[phobos] is*Range + Qualified Types

Steve Schveighoffer schveiguy at yahoo.com
Thu Aug 12 05:52:33 PDT 2010


----- Original Message ----

> From: Shin Fujishiro <rsinfu at gmail.com>
> 
> David Simcha <dsimcha at gmail.com> wrote:
> > I'm  looking to go on a major debugging spree and make std.range work 
> > with  const ranges.  For example, the following should work:
> > 
> >  import std.range, std.algorithm;
> > 
> > void main() {
> >       const foo = map!"a ^^ 2"([1,2,3,4,5]);
> >       auto myRetro = retro(foo);
> > }
> 
> Could you elaborate  why?
> 
> Ranges with const elements must be common; but what's the point  of
> const ranges?  Const random access ranges are usable, but other  const
> ranges seem to be useless since popFront and popBack can't be  const.
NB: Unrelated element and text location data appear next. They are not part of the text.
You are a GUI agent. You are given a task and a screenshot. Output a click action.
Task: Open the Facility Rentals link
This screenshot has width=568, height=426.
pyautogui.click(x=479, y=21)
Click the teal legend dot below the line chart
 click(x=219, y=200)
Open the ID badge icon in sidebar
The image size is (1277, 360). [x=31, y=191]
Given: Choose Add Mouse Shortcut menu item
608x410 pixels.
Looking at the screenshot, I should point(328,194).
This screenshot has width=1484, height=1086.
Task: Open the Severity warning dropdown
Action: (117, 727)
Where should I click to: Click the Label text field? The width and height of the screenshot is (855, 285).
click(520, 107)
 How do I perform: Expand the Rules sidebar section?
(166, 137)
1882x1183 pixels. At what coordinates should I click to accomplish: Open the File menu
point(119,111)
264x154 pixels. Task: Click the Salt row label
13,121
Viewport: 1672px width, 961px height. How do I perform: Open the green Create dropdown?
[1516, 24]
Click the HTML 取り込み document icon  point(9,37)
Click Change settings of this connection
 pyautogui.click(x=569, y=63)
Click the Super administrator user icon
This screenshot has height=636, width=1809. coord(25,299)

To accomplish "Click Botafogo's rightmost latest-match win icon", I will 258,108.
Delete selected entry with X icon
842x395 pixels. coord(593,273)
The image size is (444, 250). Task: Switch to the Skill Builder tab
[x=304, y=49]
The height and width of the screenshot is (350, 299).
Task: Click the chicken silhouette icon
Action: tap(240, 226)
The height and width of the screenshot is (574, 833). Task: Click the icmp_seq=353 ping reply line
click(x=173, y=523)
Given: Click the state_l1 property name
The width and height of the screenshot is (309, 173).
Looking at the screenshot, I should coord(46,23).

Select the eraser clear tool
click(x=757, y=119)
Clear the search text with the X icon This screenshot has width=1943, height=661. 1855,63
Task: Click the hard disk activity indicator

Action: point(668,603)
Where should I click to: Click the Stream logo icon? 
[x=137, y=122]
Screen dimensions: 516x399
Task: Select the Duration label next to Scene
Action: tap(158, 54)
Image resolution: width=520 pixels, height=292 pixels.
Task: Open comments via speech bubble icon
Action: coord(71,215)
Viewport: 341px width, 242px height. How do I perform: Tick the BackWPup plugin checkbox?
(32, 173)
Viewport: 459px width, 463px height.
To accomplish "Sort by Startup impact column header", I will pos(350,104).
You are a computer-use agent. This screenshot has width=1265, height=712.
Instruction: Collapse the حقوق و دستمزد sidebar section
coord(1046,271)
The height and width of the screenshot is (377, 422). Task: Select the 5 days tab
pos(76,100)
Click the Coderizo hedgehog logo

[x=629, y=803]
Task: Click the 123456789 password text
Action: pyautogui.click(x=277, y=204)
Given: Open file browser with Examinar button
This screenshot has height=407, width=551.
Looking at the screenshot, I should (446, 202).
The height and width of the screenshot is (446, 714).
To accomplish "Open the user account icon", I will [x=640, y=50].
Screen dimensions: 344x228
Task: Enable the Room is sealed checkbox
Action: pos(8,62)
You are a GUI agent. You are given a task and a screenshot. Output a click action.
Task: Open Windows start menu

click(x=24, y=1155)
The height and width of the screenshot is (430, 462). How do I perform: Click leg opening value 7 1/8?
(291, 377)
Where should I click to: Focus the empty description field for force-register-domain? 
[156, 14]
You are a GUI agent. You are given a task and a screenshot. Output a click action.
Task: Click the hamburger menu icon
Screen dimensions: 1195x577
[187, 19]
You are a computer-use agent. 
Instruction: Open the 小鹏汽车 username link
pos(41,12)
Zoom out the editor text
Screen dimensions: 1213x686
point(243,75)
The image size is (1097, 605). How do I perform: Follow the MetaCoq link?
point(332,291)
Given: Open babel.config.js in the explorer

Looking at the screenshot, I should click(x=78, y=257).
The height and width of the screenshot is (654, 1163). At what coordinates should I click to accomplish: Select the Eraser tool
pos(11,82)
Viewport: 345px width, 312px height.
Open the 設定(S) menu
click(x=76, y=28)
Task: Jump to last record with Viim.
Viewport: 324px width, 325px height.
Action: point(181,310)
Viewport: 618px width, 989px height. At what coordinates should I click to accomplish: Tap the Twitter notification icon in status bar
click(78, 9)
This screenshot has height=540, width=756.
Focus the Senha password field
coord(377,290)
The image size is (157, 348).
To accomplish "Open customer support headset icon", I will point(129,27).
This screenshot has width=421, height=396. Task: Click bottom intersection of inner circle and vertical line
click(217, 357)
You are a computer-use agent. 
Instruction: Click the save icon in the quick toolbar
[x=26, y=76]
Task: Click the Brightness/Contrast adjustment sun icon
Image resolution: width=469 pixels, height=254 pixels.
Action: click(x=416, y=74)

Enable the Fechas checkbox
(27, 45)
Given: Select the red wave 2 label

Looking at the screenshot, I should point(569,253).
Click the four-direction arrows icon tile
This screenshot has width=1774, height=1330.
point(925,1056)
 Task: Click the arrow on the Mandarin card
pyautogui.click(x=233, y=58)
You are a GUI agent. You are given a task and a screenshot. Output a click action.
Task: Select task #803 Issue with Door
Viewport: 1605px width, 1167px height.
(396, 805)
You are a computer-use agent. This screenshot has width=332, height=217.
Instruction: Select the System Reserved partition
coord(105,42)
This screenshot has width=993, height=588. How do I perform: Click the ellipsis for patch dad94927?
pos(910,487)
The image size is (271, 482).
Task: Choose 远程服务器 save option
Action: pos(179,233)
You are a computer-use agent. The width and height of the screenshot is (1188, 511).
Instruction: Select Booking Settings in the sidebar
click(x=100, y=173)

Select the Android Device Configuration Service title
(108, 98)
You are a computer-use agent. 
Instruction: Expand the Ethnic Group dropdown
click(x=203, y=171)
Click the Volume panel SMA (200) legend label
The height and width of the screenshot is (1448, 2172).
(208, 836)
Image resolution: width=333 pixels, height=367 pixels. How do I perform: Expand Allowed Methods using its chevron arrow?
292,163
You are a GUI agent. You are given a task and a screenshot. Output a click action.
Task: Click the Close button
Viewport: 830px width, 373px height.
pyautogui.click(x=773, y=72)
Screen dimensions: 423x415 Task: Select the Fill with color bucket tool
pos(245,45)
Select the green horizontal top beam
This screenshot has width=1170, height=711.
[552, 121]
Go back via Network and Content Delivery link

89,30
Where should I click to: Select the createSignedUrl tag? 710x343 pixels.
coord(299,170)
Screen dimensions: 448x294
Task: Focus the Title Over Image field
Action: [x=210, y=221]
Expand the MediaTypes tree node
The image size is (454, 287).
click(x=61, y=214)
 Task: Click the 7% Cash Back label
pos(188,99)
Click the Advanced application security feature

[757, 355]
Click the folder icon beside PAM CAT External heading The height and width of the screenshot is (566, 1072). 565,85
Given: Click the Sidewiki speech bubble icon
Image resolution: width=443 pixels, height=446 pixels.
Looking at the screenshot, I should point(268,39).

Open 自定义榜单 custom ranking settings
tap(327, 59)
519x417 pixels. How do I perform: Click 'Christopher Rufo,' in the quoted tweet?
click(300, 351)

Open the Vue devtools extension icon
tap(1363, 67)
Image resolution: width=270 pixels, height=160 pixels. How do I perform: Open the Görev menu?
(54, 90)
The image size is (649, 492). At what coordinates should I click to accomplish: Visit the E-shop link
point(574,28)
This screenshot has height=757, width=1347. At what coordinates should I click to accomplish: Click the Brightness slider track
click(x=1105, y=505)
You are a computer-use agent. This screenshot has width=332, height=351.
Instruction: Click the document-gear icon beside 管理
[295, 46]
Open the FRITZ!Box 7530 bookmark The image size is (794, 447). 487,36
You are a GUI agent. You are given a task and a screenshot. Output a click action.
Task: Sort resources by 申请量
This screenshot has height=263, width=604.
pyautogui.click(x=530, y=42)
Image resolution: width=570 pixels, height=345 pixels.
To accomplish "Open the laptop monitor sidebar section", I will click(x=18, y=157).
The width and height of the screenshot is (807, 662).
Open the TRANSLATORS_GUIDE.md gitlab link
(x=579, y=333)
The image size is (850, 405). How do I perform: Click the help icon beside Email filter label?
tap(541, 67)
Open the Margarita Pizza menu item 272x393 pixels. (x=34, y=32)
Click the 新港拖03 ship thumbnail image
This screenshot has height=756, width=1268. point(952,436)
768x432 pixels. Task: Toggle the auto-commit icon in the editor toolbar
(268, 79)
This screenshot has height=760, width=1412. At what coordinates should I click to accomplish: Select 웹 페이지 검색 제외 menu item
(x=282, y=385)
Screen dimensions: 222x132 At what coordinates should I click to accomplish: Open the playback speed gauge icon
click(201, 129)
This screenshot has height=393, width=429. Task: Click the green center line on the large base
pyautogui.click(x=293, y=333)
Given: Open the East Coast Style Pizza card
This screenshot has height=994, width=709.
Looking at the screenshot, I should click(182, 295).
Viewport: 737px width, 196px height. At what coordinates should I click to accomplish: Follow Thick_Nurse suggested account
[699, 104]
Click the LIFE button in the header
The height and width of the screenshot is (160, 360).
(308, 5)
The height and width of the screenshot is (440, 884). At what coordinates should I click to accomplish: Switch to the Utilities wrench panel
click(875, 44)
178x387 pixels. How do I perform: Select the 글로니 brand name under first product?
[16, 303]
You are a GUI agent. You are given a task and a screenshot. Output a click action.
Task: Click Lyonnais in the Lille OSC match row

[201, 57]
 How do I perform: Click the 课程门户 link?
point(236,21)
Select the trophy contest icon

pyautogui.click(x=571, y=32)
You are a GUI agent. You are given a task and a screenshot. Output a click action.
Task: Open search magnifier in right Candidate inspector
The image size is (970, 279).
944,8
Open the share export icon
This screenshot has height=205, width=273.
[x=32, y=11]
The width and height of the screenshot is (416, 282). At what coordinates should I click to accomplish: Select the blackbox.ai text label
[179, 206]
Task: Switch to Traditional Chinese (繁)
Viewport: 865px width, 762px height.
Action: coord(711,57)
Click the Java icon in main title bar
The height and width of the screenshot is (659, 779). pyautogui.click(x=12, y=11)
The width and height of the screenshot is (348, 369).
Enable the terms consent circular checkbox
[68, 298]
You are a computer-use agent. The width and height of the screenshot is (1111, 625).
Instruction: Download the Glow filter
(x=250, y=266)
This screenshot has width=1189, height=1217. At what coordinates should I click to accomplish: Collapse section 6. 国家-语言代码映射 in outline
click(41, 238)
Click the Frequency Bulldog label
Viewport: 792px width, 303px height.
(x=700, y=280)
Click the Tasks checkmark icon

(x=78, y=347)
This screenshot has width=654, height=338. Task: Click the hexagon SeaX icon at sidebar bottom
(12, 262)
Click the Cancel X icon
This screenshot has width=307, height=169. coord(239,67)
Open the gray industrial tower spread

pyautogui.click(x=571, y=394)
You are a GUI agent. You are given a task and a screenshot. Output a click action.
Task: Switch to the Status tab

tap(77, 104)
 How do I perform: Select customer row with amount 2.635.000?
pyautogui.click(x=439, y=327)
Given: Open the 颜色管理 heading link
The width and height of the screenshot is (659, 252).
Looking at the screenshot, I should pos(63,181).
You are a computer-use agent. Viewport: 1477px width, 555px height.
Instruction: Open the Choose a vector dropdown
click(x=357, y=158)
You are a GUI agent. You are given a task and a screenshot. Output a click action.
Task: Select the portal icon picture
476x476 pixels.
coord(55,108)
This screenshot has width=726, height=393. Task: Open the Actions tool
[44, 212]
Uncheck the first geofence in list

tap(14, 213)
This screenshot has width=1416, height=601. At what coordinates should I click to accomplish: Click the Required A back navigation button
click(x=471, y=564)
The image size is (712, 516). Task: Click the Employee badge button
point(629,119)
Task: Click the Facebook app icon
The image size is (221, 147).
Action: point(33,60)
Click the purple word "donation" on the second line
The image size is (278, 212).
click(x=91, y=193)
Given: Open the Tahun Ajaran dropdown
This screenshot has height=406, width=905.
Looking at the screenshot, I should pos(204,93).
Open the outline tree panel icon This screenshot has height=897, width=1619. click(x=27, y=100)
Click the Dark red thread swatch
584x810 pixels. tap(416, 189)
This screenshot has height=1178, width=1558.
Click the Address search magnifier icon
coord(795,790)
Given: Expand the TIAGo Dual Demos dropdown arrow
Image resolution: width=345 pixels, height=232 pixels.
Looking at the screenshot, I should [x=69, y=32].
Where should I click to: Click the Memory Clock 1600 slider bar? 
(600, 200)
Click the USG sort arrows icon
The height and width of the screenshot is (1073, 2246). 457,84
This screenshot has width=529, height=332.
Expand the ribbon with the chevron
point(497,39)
This seems to point at a larger issue.

With the de-facto range T[], we get an implicit cast to a range of const 
elements, const(T)[].

But we cannot get this with any user-defined type.  I think we will need to 
address this eventually.  It's one of the main reasons dcollections is not 
const-aware, because I don't want to create several types of ranges/cursors, and 
then all the duplicated functions that go with it.  I'd rather use inout and 
have it designate the return type.

I think Janice proposed something a long long time ago that allowed a template 
parameter to represent a const factor of a type, a-la:

SList(V)
{
    struct node
    {
       V value;
       node *next;
    }
    node *head;

    struct range(const C)
    {
        C(node)* cur;
        @property C(V) front() {return cur.value;}
        void popFront() {next = cur.next;}
        @property bool empty() {return next !is null;}
    }

    range!(inout) opSlice() inout {range!(inout) result;  result.cur = head; 
return result;}
}

So basically, the way it works is C is substituted for a const factor (const, 
immutable, or nothing).  And more importantly, the compiler allows implicit 
conversion from a range!(???) to a range!(const).  Also, we can apply inout 
rules.  (Note, I don't know what to put as a const parameter for mutable, since 
that's not a keyword, hence the ???).

Does this seem complex?  Yes.  But it's not as complex/hard to read/hard to 
implement as 3 copies of all functions with 3 different range types.  It's akin 
to the savings/clarity of inout.

What I'm unsure about is if we need to do it this way.  I don't like using a 
user-defined parameter as the const factor, it makes it #1 hard to read, and #2 
every person's const factor symbol may be different.  Most likely, you will have 
one const template parameter.  Do we need to support multiple parameters?  inout 
avoids requiring templates, because the code generation is identical.  Can we do 
something similar to inout?

We're going to need something like this to avoid rediculous code repetition for 
any type that uses custom range types.  Essentially what we need to duplicate is 
the "apply const only to one member" feature of builtin arrays.